(Problem set):
a) List every product name that appears in the SKU Name column of the table in the dataframe post.
b) In the dataframe post, what value does the list comprehension assign to a name that matches none of its conditions?
c) Extend the dataframe post past its final sentence.

(Passage):
I have a dataframe with two columns, one with the name of several products[SKU Name] and the other with the units of these products[Quantity_SKU].
SKU Name | Quantity_SKU |
---|---|
Box chocolate 24 unds | 1 |
Box chocolate 12 unds | 1 |
Box Apple and Bananas 24 unds | 1 |
Box Apple and Bananas 12 unds | 1 |
Apple and Bananas | 1 |
chocolate | 1 |
The problem is that some sku have more than one unit, but in the units column it is only counting as one. I need to create a rule that when something like: "24 units" appears, in the units column it changes from number 1 to 24. What I thought quickly was to create a conditional, where this term appeared, it would create a new column[units] where it would add 24, for example. So I created a list comprehension, with a conditional of 24 und, but when I went to create another if, the syntax was wrong.
df["units"] = [
24
if (
(x == "Box chocolate 24 unds")
or (x == "Box Apples e Bananas 24 unds")
)
12 (
if (x == "Box chocolate 12 unds)")
or (x == "Box Apples e Bananas 12 unds")
)
else 800
for x in df["SKU Name"]
]
Can someone help me?

(Record excerpts):

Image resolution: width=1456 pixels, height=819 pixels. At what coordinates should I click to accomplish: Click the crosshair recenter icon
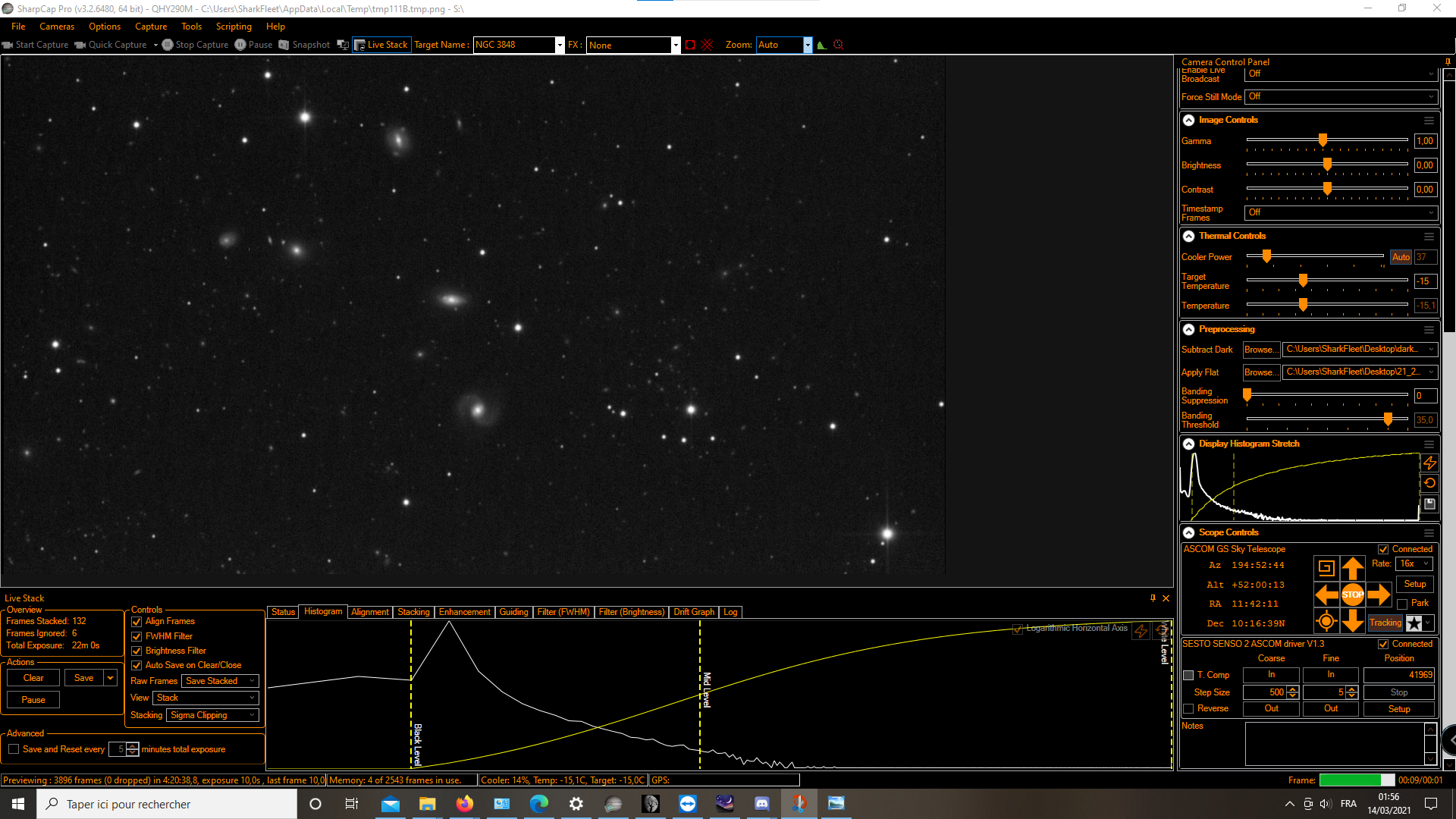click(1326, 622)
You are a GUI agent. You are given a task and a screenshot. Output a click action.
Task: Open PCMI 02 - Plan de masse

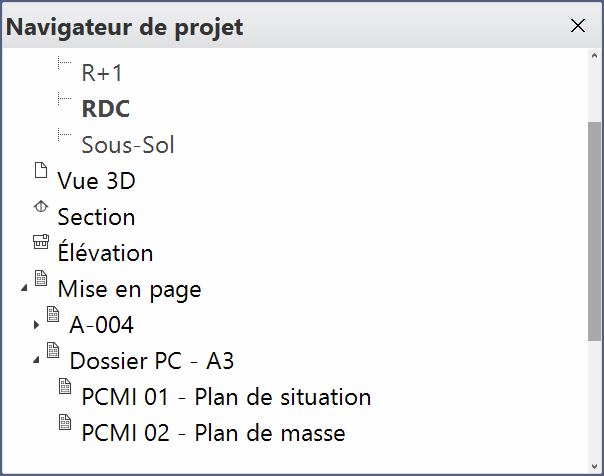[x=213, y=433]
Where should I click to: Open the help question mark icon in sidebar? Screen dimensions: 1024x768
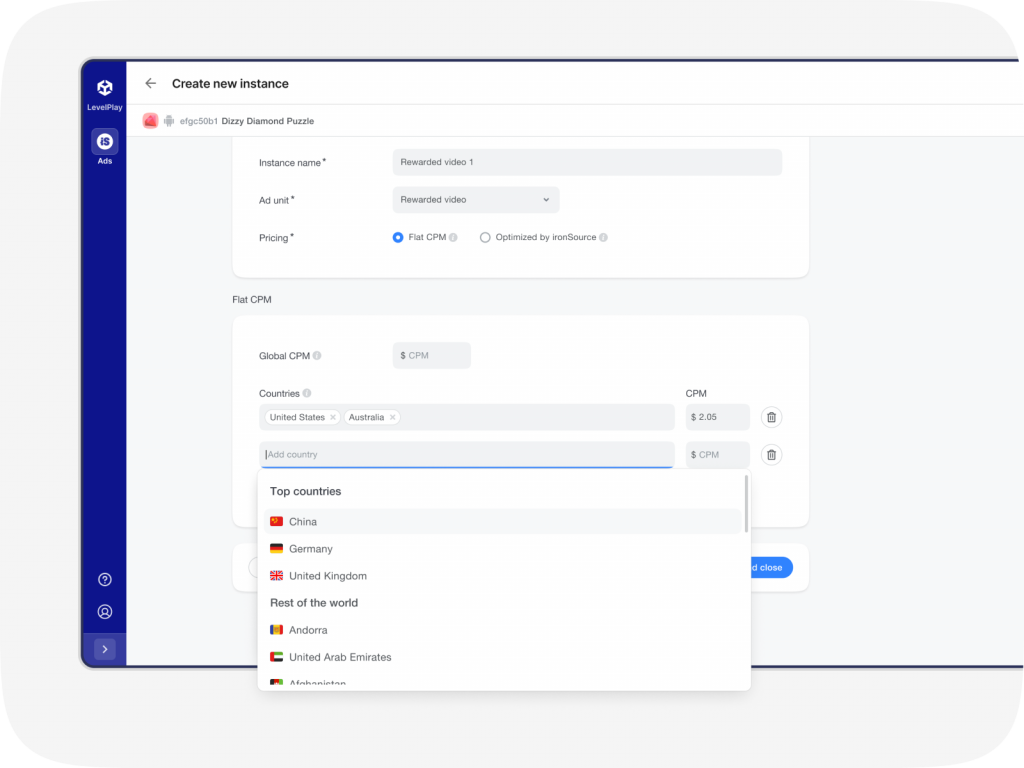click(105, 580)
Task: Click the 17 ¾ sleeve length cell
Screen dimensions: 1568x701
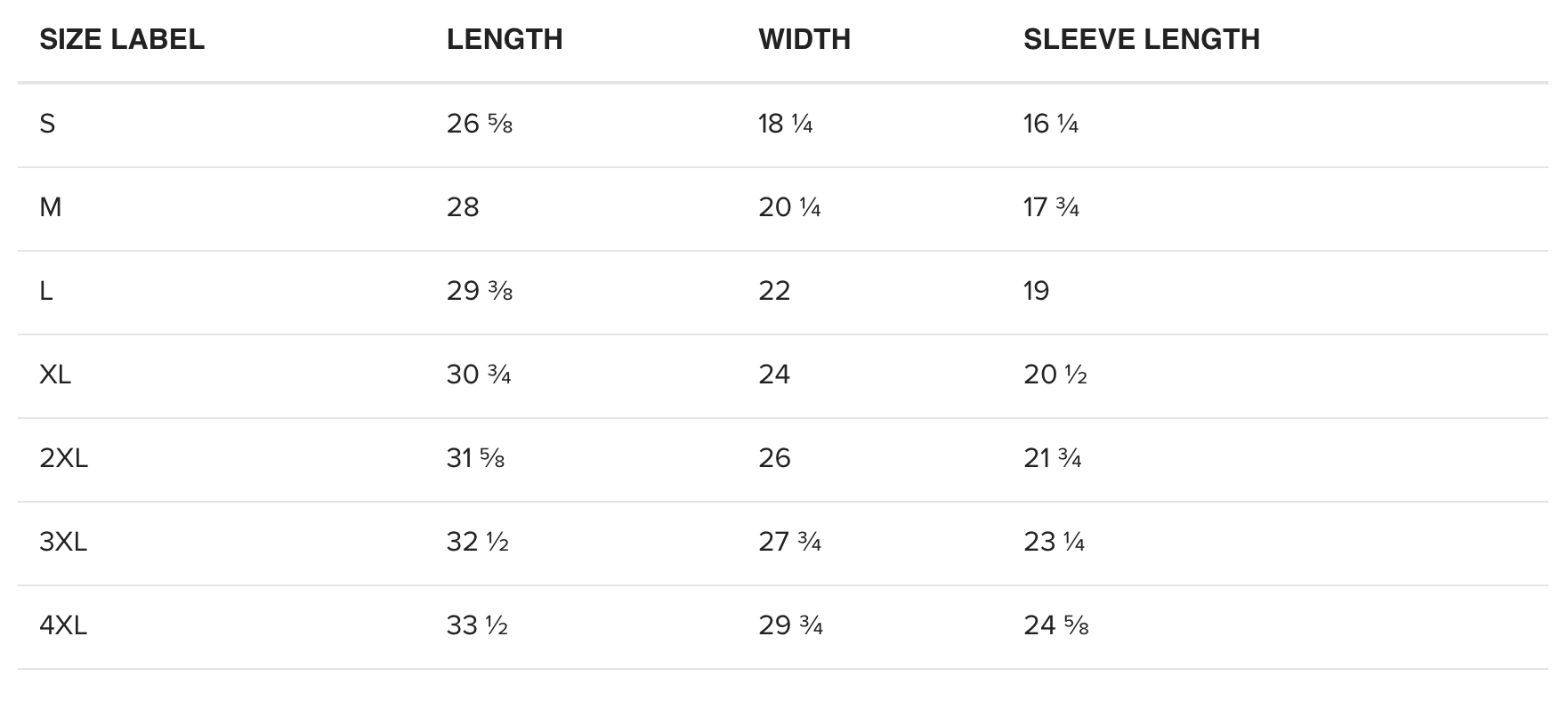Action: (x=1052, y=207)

---

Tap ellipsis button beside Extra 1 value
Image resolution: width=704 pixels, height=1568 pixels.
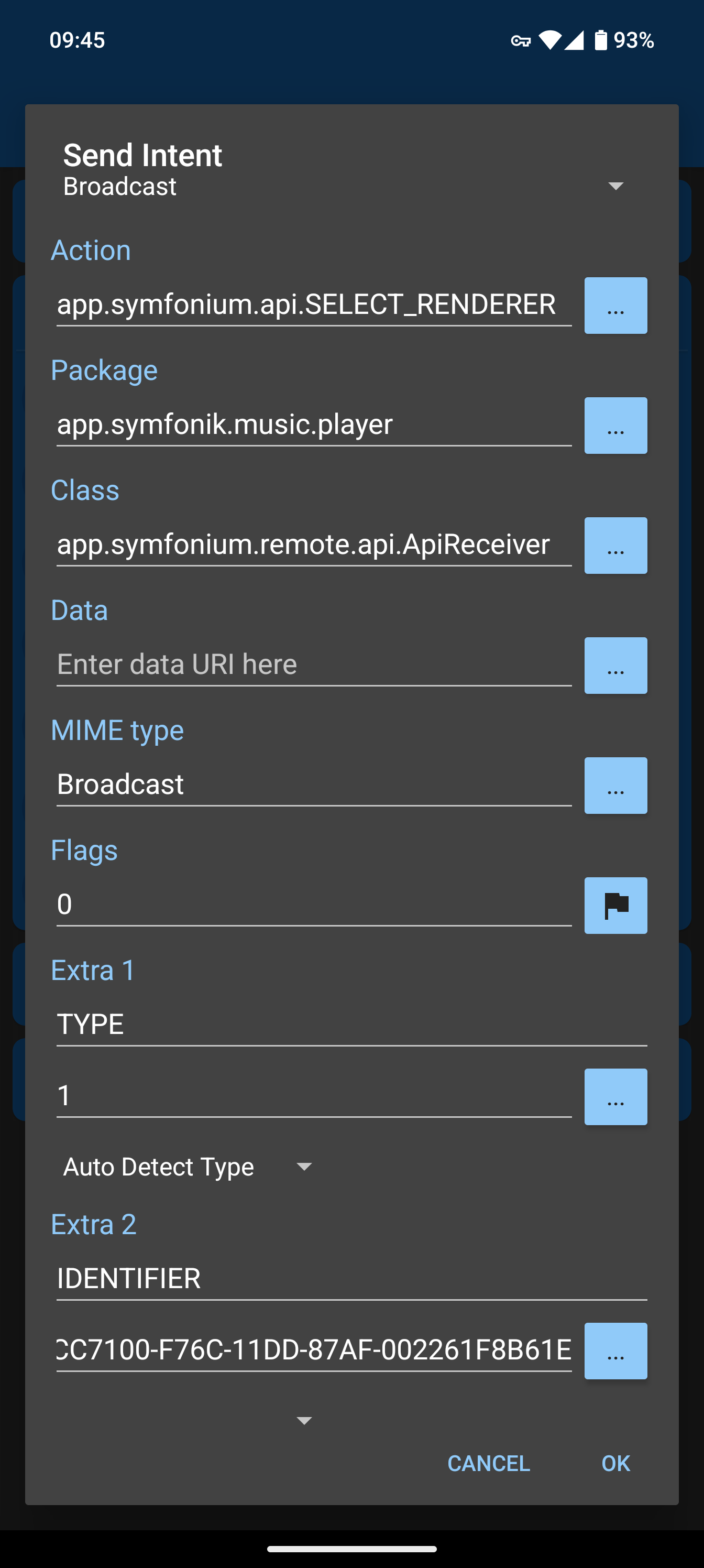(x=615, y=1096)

==

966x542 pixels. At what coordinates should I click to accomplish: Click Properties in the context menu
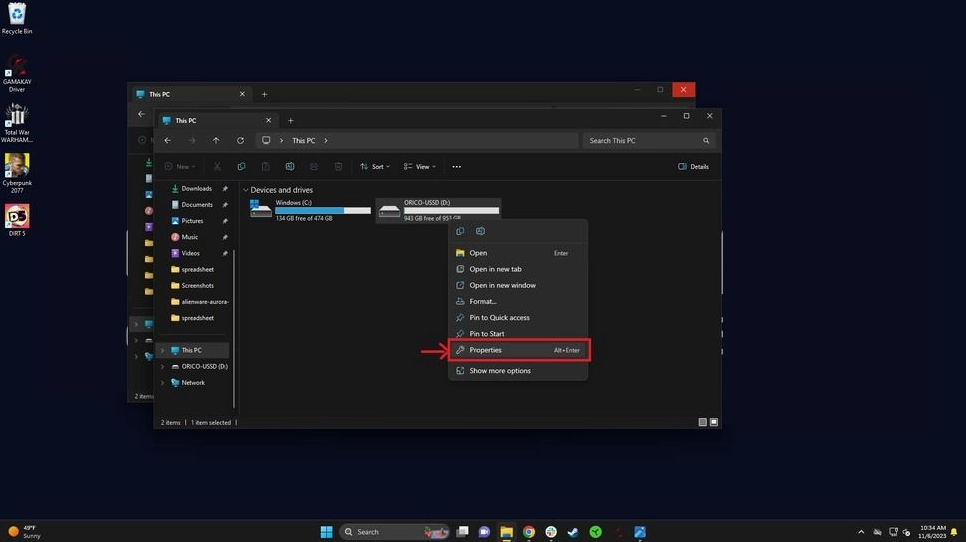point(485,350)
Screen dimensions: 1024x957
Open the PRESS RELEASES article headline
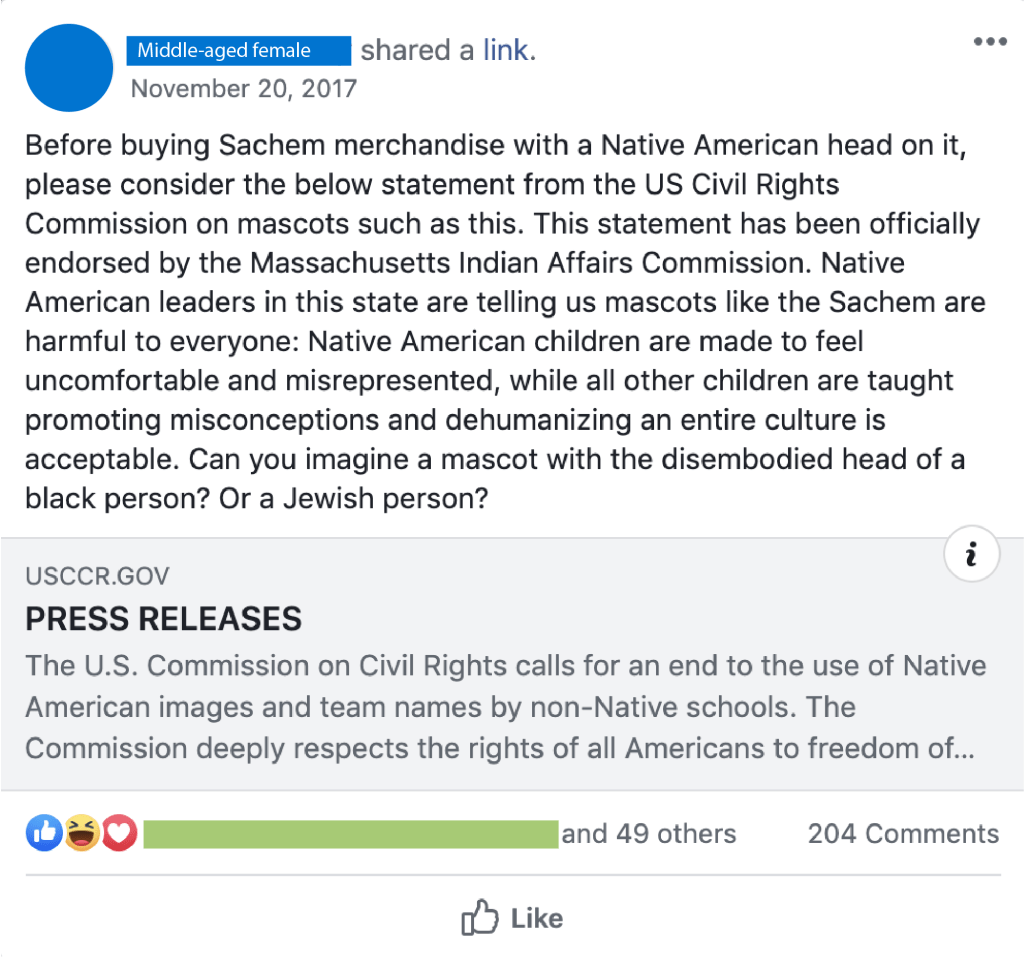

(Answers given):
a)
Box chocolate 24 unds
Box chocolate 12 unds
Box Apple and Bananas 24 unds
Box Apple and Bananas 12 unds
Apple and Bananas
chocolate

b) 800

c)
CodePudding user response:
If you want to purely use list comprehension, to include elif
scenarios you have to put them inside another else
and use if
again:
df["unidades"] = [24 if (x == "chocolate 24" or x== "Bananas 24") \
else 12 if (x == "chocolate 12" or x == "Bananas 12") \
else 800 \
for x in df["SKU Name"]]
Or for a better more pythonic use of pandas, use column indexing and filtering:
mask = (df["SKU NAME"] == "chocolate 24") or (df["SKU Name"] == "Bananas 24")
df.loc[mask, "unidades"] = 24
And repeating the same filtering for 12 and so on. You can read more about pandas innate vectorized filtering and indexing on columns here
CodePudding user response:
You can use a regex match to extract the pattern of numbers followed by unds , and assign it. If there is no match it returns NaN, so you can set the default to 800 using fillna.
pattern = r'(\d ) unds'
df['units'] = df['SKU Name'].str.extract(pattern).fillna(800).astype(int)